§ Exercise data
'''

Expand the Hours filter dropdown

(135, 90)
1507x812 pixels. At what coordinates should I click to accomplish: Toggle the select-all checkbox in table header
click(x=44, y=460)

'''
'''

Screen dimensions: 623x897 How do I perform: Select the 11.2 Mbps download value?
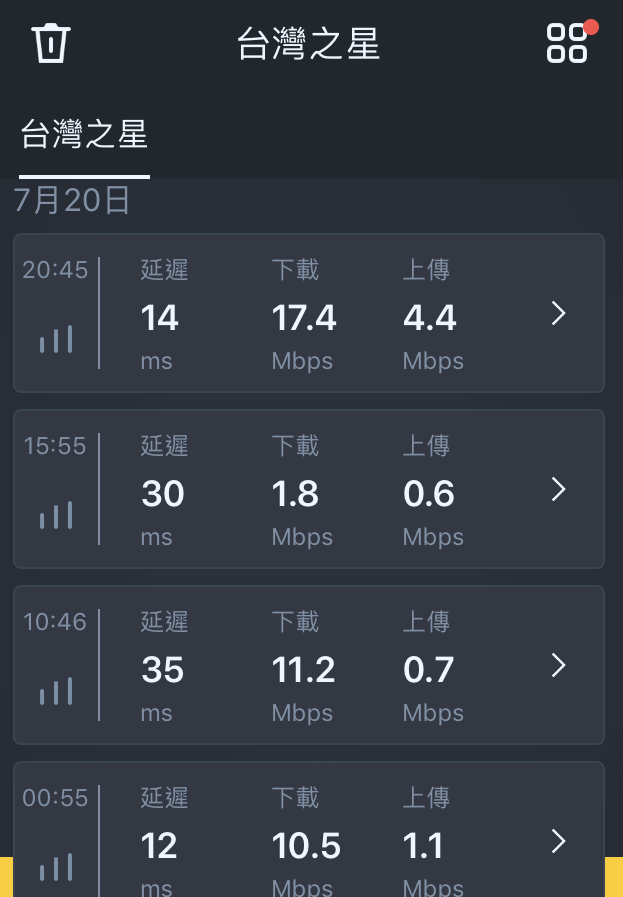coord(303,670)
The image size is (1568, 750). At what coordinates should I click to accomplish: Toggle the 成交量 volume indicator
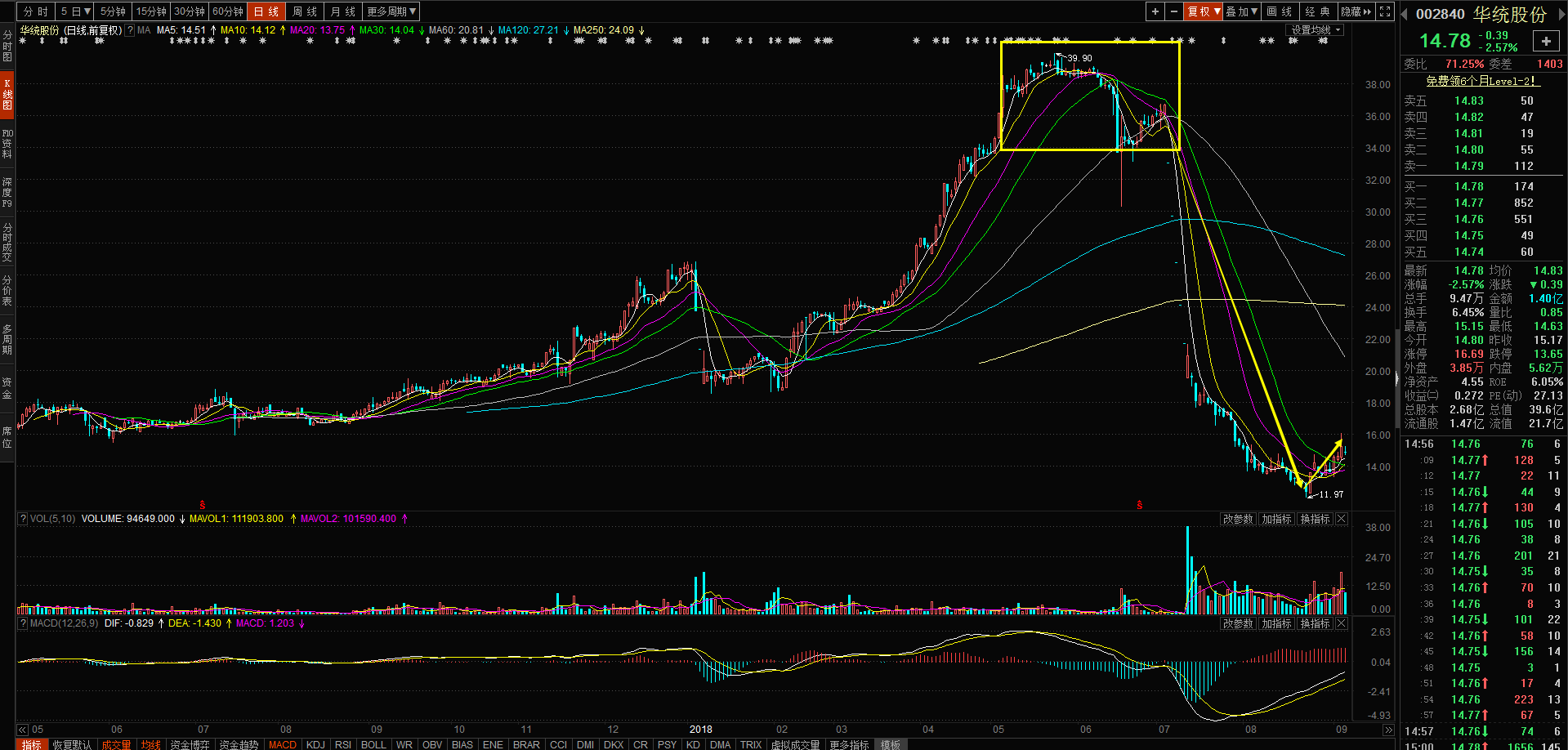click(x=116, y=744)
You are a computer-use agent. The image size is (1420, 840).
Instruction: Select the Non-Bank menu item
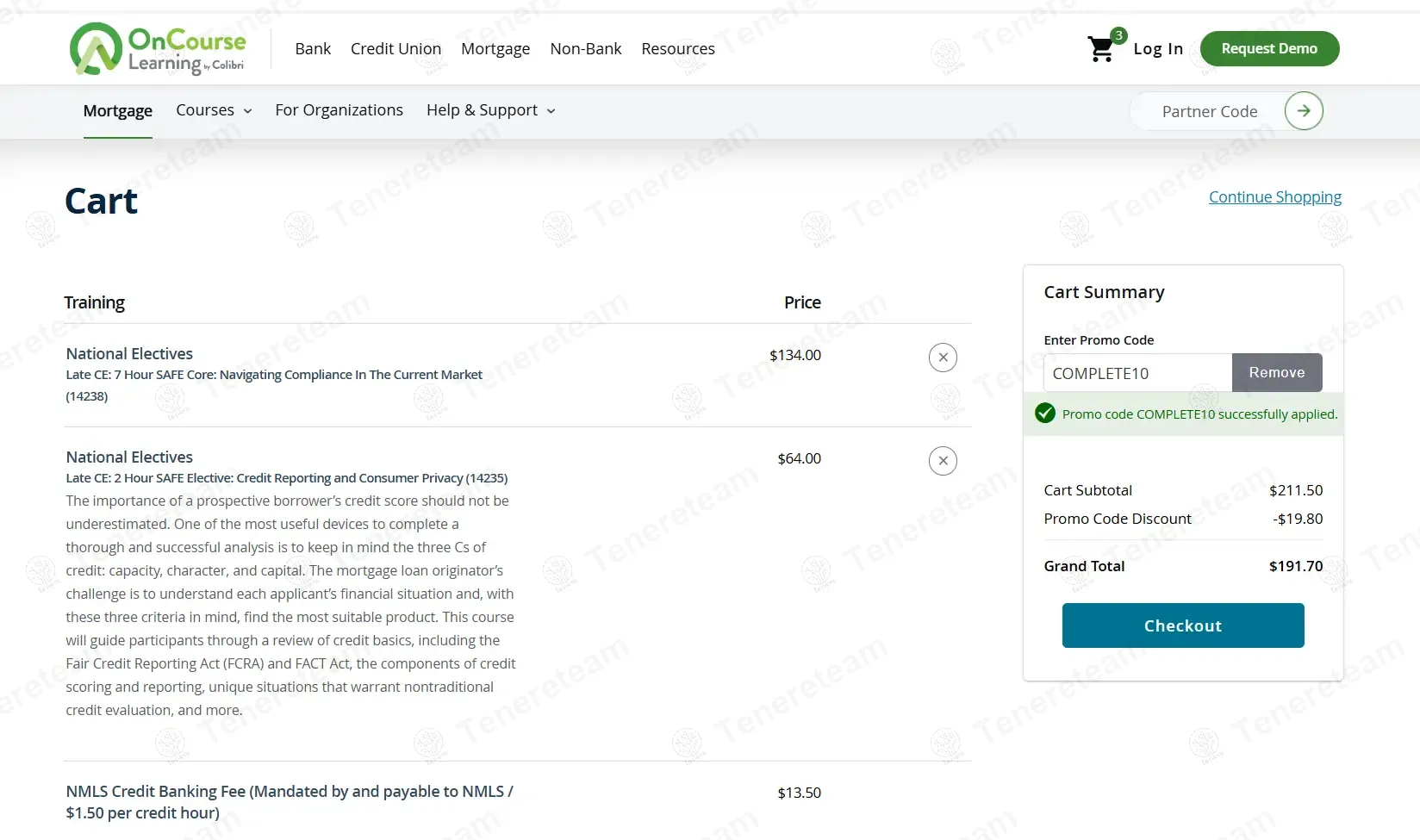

'''
'''

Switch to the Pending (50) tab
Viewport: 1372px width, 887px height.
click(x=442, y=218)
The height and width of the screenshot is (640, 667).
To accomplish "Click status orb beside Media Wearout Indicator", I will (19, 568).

'''

§ What you need to do
Taking the lines above, repeat exactly those from the line that contains "You are a computer-use" through the line that contains "Instruction: Select the Non-Bank menu item", and both of those lines as well. Include nothing else.

§ Task result
You are a computer-use agent. The image size is (1420, 840).
Instruction: Select the Non-Bank menu item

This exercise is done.